The first ever vinyl release to attend to James Tenney's legendary "Postal Pieces", marking the first ever appearance of five of the suite's works on vinyl, drawing upon recordings made in 2003, by the Amsterdam based ensemble, The Barton Workshop, under the direction of James Fulkerson.
Among the most important and highly regarded efforts in Tenney's canon of compositions, as well as within the history of 20th Century music, these five pieces represent a crucial bridge between Fluxus-oriented conceptualism, minimalism, and the microtonal complexities that would emerge in their wakes. Issued in a highly limited vinyl edition of 300 copies, it includes exact replicas of the original postcard graphic scores, and features newly commissioned liner notes by Bradford Bailey, Blume's brand new edition takes great steps to centring Tenney at the eye the storm during some of experimental music's most important years.

---

*WHAT YOU NEED TO DO*: How would you put this sentence from the text on James Tenney's "Postal Pieces" into Spanish: "Among the most important and highly regarded efforts in Tenney's canon of compositions, as well as within the history of 20th Century music, these five pieces represent a crucial bridge between Fluxus-oriented conceptualism, minimalism, and the microtonal complexities that would emerge in their wakes."

---

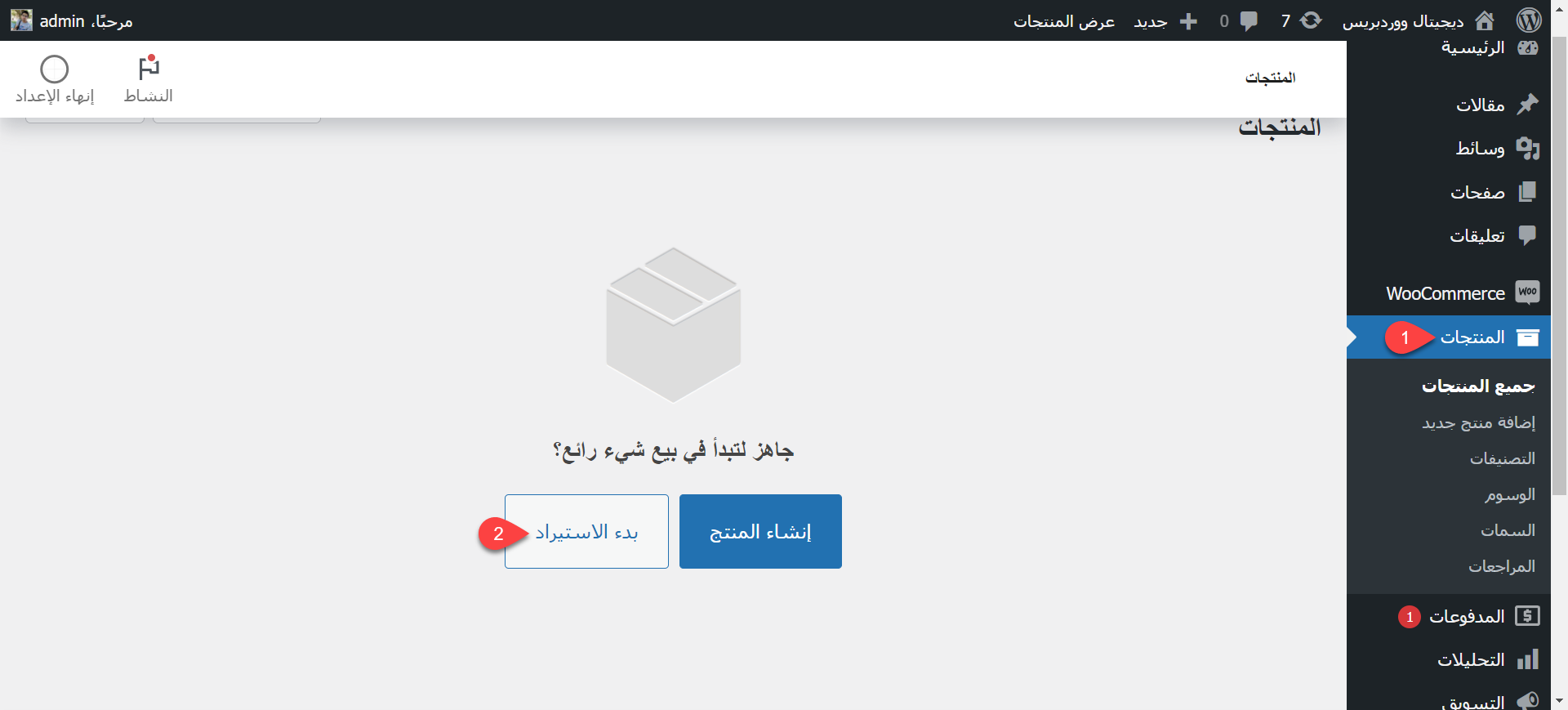Click the بدء الاستيراد import button
The height and width of the screenshot is (710, 1568).
pos(586,532)
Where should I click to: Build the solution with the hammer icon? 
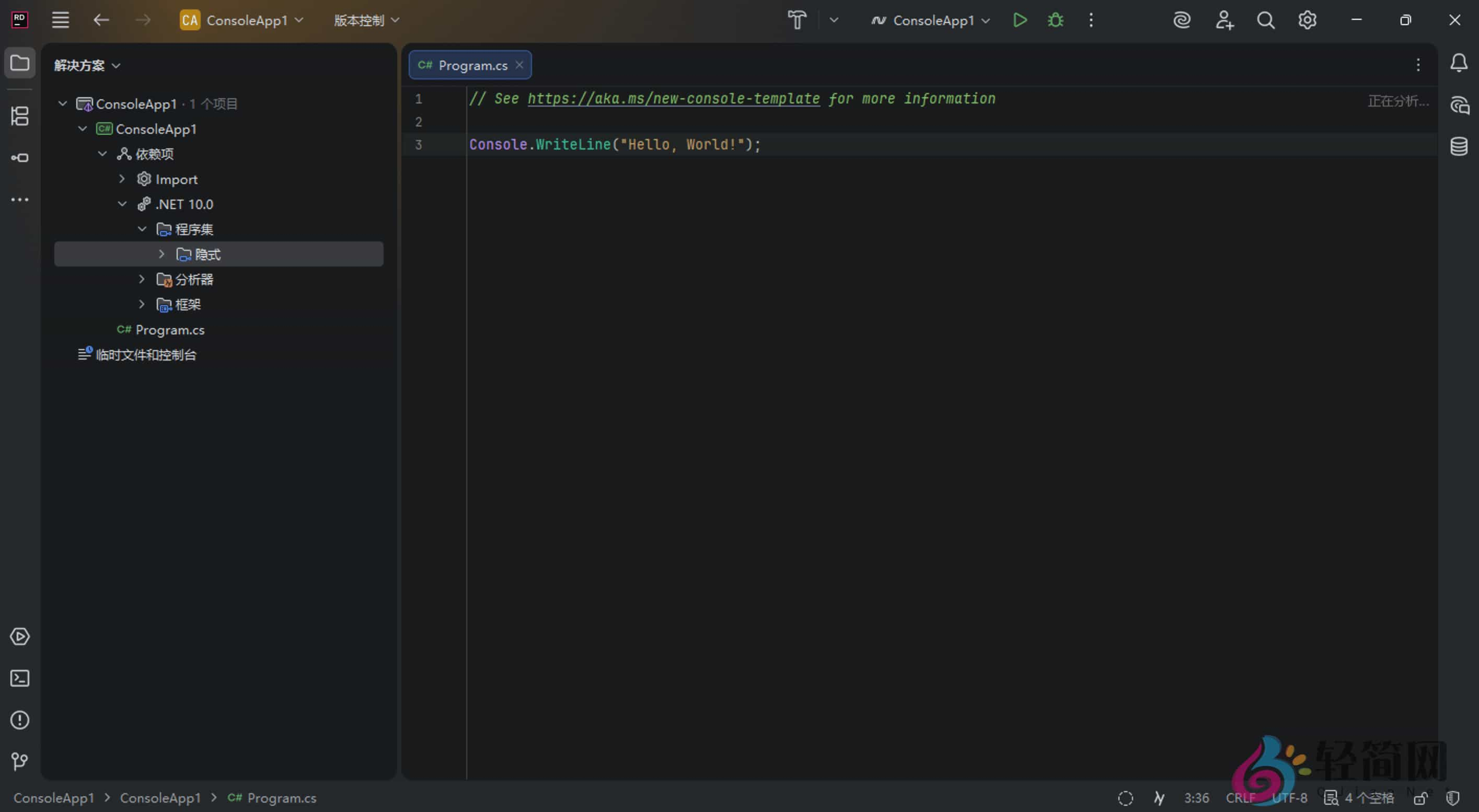tap(797, 19)
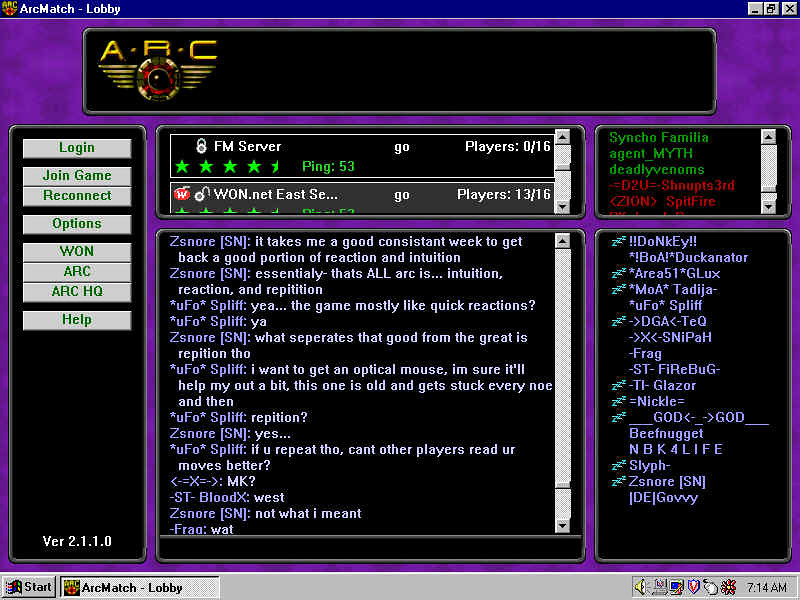
Task: Click the red flower icon in system tray
Action: [728, 587]
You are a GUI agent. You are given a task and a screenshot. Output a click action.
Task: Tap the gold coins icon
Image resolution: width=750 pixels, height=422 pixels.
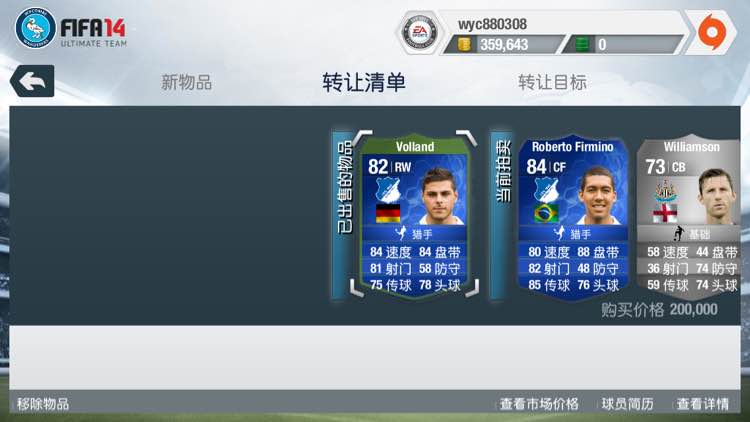tap(464, 44)
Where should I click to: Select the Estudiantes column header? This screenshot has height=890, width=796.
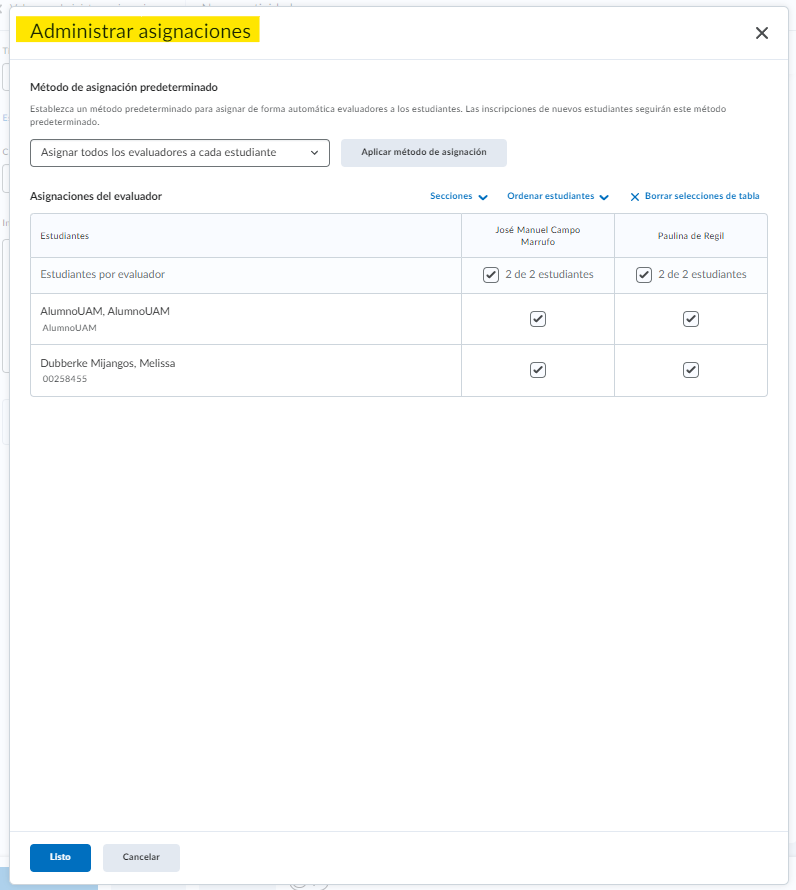point(65,236)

---

*ANSWER TO THIS TASK*: Entre los esfuerzos más importantes y mejor valorados del catálogo de composiciones de Tenney, así como dentro de la historia de la música del siglo XX, estas cinco piezas representan un puente crucial entre el conceptualismo de orientación Fluxus, el minimalismo y las complejidades microtonales que surgirían tras su estela.